If there is anything that I've been learning lately it's that conflict is good; in fact, facing conflict is a crucial step towards what I want most in life, intimacy with God and Steve and others. I know it's a simple idea and I thought I already believed it, "no pain, no gain", "you have to lose your life to find it", "beauty from ashes", the quotes and verses are endless. I've never really questioned their truth before, but things are a little different right now in the landscape of my life.
But this time, the specific idea that conflict is supposed to play a really important and especially good role in my story really hit home. As in, the idea hit a wall in my heart that I don't think i've really owned up to before. A wall, or a fundamental belief that actually conflict is not good, I don't like it, and it has never served me very well before so I will continue to avoid it at all costs thank you very much, Don.
Some conflict is unavoidable of course, I think that is the kind that I have at least sort of learned to accept. Things don't always go my way, I don't always get the job or have the right words or make the right choice and that's okay. I can see how God works those things out for our good.

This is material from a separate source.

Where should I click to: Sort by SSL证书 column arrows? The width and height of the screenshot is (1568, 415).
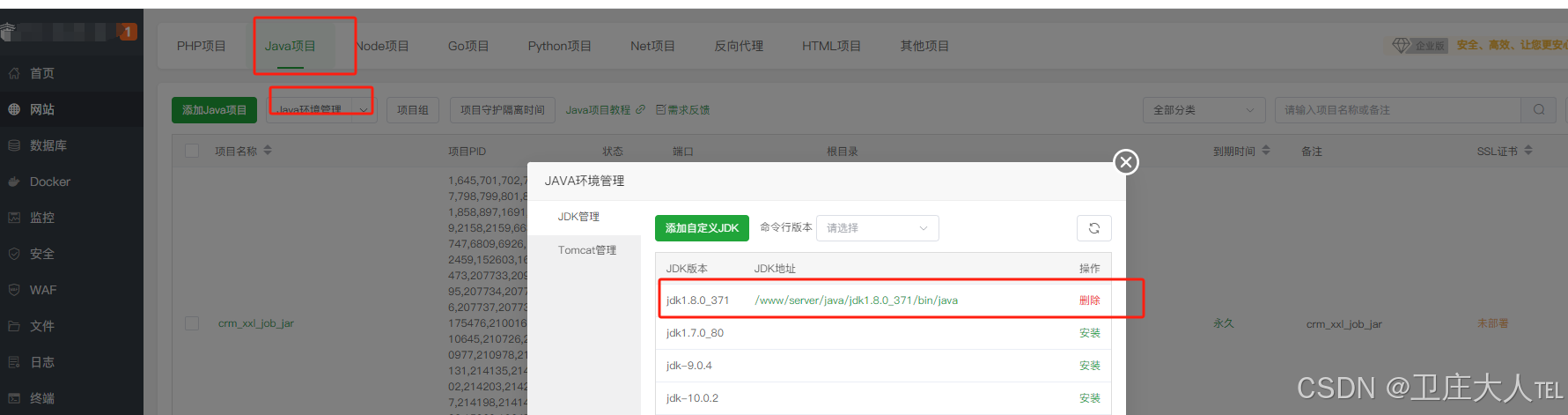pyautogui.click(x=1528, y=151)
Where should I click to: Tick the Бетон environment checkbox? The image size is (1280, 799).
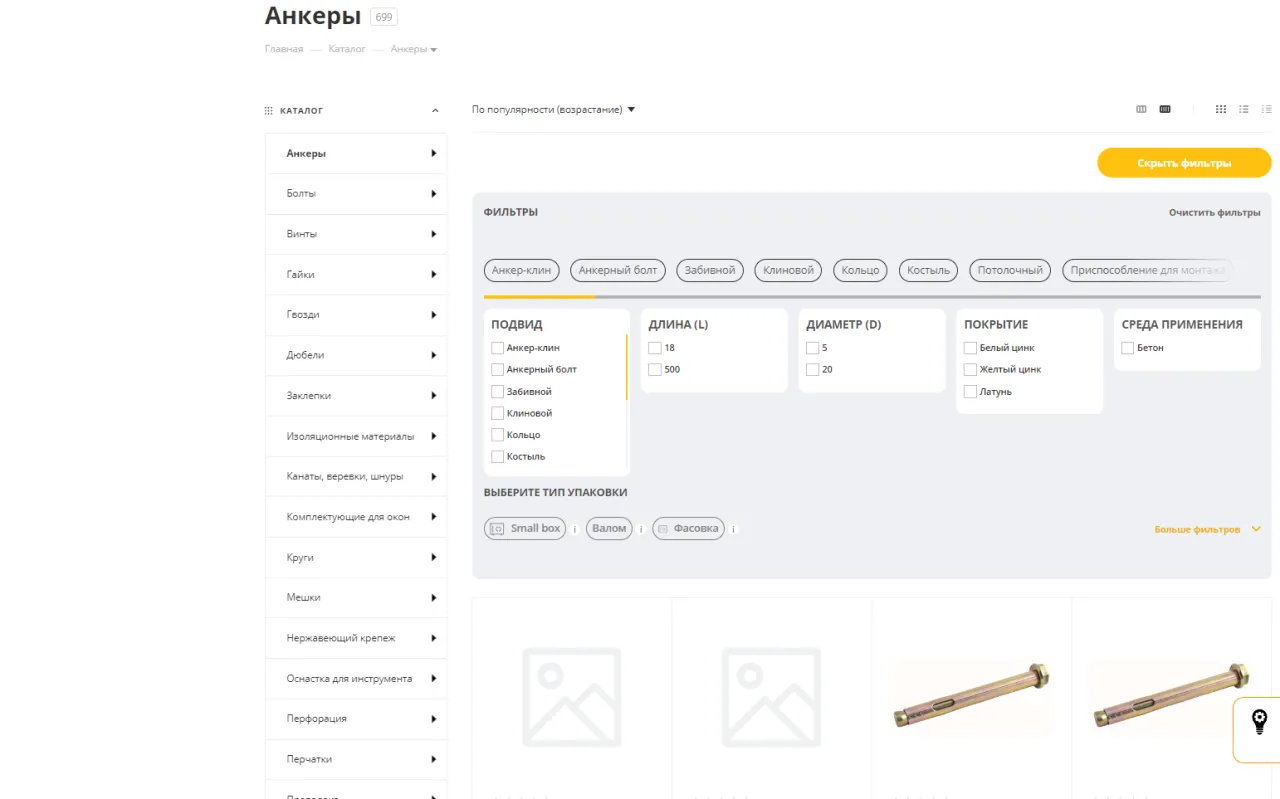[x=1128, y=348]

But I think there is another kind of conflict that you have a real say about in your life. The kind that has to do with relationships and working at them, overcoming differences, giving up rights and wants, confessing, forgiving, humbling yourself, risking discomfort and misunderstanding in hopes to make a real connection. I think that stepping out in those things is especially terrifying and, to be honest, sometimes it feels like it's not worth the risk. You can kind of get along okay with unspoken hurts, long silences, and other kinds of brokenness under the surface of relationships. Experience has had me thinking that when you try to pick at the scabs, or look under the bandaids you will only make things worse.
I'm not going to go into where this belief comes from right now, the important part is to acknowledge that it's there and that fearfully avoiding is exactly how i've been handling it. I like things to be as they are supposed to be, beautiful and true and good. I hate the gap and the way it makes me feel when I know things are not that way and that I may need to face some dirt and hard stuff in order to help the story along to it's intended place of real peace. But that is always what God is in the business of doing; turning, renewing, restoring, redoing. And when you stop being willing to engage in that sometimes painful process, when you freeze in fear of the conflict, your story doesn't move. But in His merciful ways, eventually the stalemate becomes worse to face then the prospect of the mess that could be caused in moving forward, so you are forced to at least turn your attention to what's going on. And that's where I am finding myself right now, caught in His mercy, starting to unlearn the lie, being slowly persuaded into the truth of the matter. And one way He has been showing me this is in the garden, because it's a place that I love and understand, and He knows that.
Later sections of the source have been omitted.